> _REQUIRED WORK_
(1) Translate this sentence from the court excerpt on the joint trial into Spanish: "In sum, Defendants contend they had no relationship with each other or with Defendant Perkins, rendering a joint trial improper under Rule 8(b)."
(2) Pick up the court excerpt on the joint trial after its last sentence and write one more paragraph in the same style.

> _EXCERPT TO READ_
-- START --
Analogizing Whitehead to the present case, Defendants contend they are accused of committing independent crimes which involved Defendant Weekley as a common third party. Specifically, Defendant Sullivan points out the Government does not claim he engaged in illegal conduct with Defendants Perry or Perkins. (Def. Sullivan's Mot. at 5). Moreover, although Defendant Sullivan was named with Defendant Weekley in Count Eleven of the Second Superseding Indictment, he was not named with Defendants Perry or Perkins in a single count. (Id.).
Defendant Perry asserts similar arguments. Again, the Government does not claim that Defendant Perry committed criminal offenses with Defendants Sullivan or Perkins. (Def. Perry's Mot. at 5). There is no indication that Defendant Perry knew Defendants Sullivan or Perkins. (Id.). Furthermore, Defendant Perry was not named in a single count with Defendants Weekley, Sullivan, or Perkins. (Id.). In sum, Defendants contend they had no relationship with each other or with Defendant Perkins, rendering a joint trial improper under Rule 8(b).
Defendants also cite United States v. Tsanges, 582 F. Supp. 237, 238 (S.D. Ohio 1984), in which this Court held that the Government may not try multiple defendants together "simply because their alleged offenses are similar in nature." (Def. Sullivan's Mot. at 3-4; Def. Perry's Mot. at 4). Here, Defendants argue they are charged with committing similar, but not identical acts. While both Defendants are accused of offenses related to child exploitation, they were indicted on separate counts. Defendant Sullivan was charged with three counts, including: 1) advertisement of child pornography, 2) attempted coercion or enticement of a minor, and 3) receipt of child pornography. (ECF No. 50). In contrast, Defendant Perry was only charged with one count of coercion or enticement of a minor. (ECF No. 50). Despite the similarities in the charges, Defendants contend any factual overlap was a product of Defendant Weekley's "hub and spoke" criminal enterprise.
-- END --
> _STORED DATA_
-- START --
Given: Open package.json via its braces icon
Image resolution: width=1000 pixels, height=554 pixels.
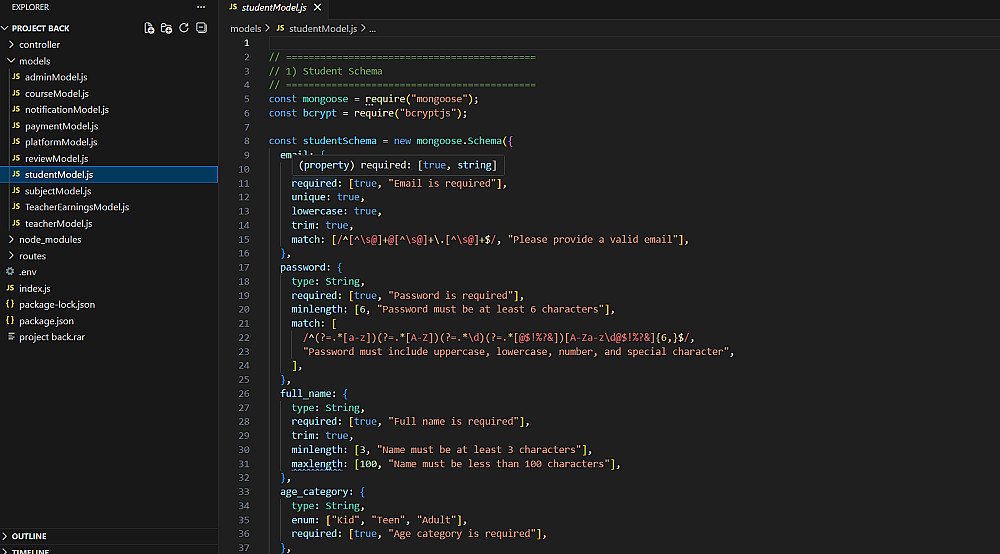Looking at the screenshot, I should (10, 321).
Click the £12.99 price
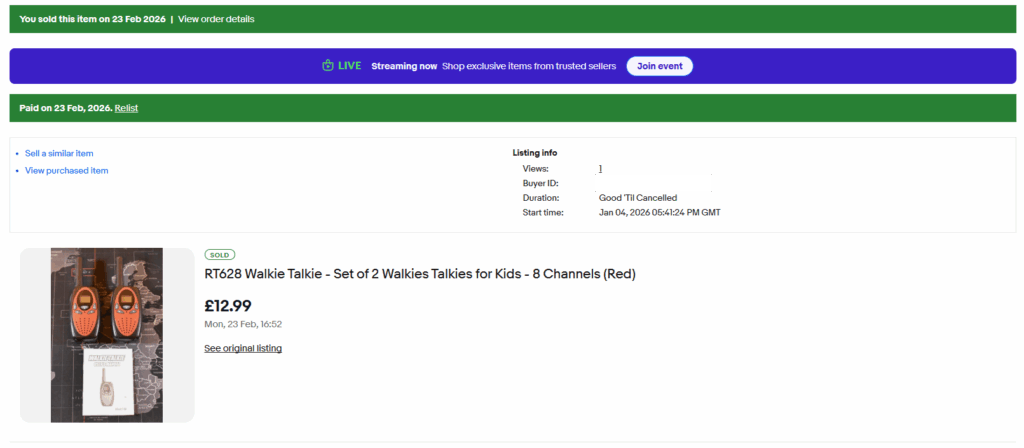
-- END --
> _RESULTS IN ORDER_
(1) En resumen, los Acusados sostienen que no tenían ninguna relación entre sí ni con el Acusado Perkins, lo que hace improcedente un juicio conjunto conforme a la Regla 8(b).

(2)
Finally, Defendants point to Hatcher, 680 F.2d at 442, where the Sixth Circuit found joinder improper as a matter of law. In Hatcher, Defendants James Hatcher and Haralabos Manetas were jointly indicted for federal narcotics crimes. Id. at 440. While both defendants were charged with heroin-related offenses, only Hatcher was charged with three counts of distribution of cocaine. Id. The Government asserted that Manetas was Hatcher's source of heroin in the indictment. Id. at 442. However, the Government alleged no connection between Hatcher's cocaine charges and Manetas. Id. Accordingly, the Court held the defendants' alleged acts were not logically interrelated under Rule 8(b), rendering joinder improper. Id. at 441.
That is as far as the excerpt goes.